Tuesday, June 01, 2010

Daramy (Not Precedential): BIA Improperly Invoked Law Of The Case Doctrine And Erred On The Asylum One-Year Rule

Daramy v. Holder
No. 08-2537
Not Precedential
February 8, 2010
http://www.ca3.uscourts.gov/opinarch/082537np.pdf

Overturning the BIA and IJ Mirlande Tadal

Judges Scirica, Barry, and Smith. Opinion by Chief Judge Scirica.

The BIA and IJ Tadal both erroneously applied the law of the case doctrine to someone based on rulings in a different case. The law of the case doctrine only applies where it is a later stage of the same case. Here, there was a separate case, not the same case. Even though it involved the same person, it was a second, independent case. The first one started with a Notice to Appear in December 2004 and the new second case started with a Notice to Appear in July 2007.

The Third Circuit notes that res judicata, claim preclusion, and issue preclusion apply in immigration proceedings, citing Duvall v. Att'y Gen., 436 F.3d 382, 386-90 (3d Cir. 2006) and other cases. But res judicata and claim preclusion are not the same as the doctrine of law of the case.
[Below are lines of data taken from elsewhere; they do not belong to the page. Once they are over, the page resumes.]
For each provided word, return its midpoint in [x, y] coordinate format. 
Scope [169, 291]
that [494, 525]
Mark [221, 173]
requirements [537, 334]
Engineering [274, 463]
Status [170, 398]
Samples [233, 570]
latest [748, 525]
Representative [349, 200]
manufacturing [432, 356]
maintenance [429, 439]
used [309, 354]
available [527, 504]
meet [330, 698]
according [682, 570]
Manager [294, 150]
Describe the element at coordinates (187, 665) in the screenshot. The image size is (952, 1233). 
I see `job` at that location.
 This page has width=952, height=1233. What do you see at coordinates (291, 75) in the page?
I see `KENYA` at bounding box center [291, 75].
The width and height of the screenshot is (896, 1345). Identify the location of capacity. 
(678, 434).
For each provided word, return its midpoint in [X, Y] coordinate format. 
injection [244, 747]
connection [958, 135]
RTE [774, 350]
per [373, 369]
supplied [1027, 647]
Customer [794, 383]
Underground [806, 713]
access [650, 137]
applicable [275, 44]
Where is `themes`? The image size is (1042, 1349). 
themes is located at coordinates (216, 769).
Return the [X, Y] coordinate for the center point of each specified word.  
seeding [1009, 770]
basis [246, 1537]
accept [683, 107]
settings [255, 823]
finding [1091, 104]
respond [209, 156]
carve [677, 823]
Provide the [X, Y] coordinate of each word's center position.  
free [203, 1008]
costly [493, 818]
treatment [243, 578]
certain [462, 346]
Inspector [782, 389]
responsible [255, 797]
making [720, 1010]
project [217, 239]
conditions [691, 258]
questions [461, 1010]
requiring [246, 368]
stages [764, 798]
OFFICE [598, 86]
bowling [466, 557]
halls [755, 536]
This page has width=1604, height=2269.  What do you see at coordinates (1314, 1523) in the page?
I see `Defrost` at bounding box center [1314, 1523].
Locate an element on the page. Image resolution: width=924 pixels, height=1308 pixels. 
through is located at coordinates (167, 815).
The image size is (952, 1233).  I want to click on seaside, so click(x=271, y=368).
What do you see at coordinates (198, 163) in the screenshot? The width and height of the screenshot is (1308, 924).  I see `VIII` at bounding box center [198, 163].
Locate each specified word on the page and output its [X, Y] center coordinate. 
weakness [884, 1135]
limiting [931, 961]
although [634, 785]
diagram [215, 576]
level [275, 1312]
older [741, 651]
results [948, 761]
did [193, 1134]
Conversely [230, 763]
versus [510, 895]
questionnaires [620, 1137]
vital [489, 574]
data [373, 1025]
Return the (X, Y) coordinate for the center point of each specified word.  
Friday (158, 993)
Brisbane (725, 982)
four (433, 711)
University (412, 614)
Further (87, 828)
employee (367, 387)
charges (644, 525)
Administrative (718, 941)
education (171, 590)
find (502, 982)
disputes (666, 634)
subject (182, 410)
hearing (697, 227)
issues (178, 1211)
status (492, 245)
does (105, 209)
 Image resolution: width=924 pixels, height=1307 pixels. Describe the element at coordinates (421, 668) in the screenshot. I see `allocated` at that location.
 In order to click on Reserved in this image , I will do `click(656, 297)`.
In addition, IJ Tadal and the BIA erred about how to apply the one-year deadline for filing asylum claims. Since the IJ and BIA made their rulings, the BIA clarified the rule in In re F-P-R, 24 I&N Dec. 681 (BIA 2008) that the one year deadline for filing from the last arrival means the arrival just before the person applied, not an earlier arrival.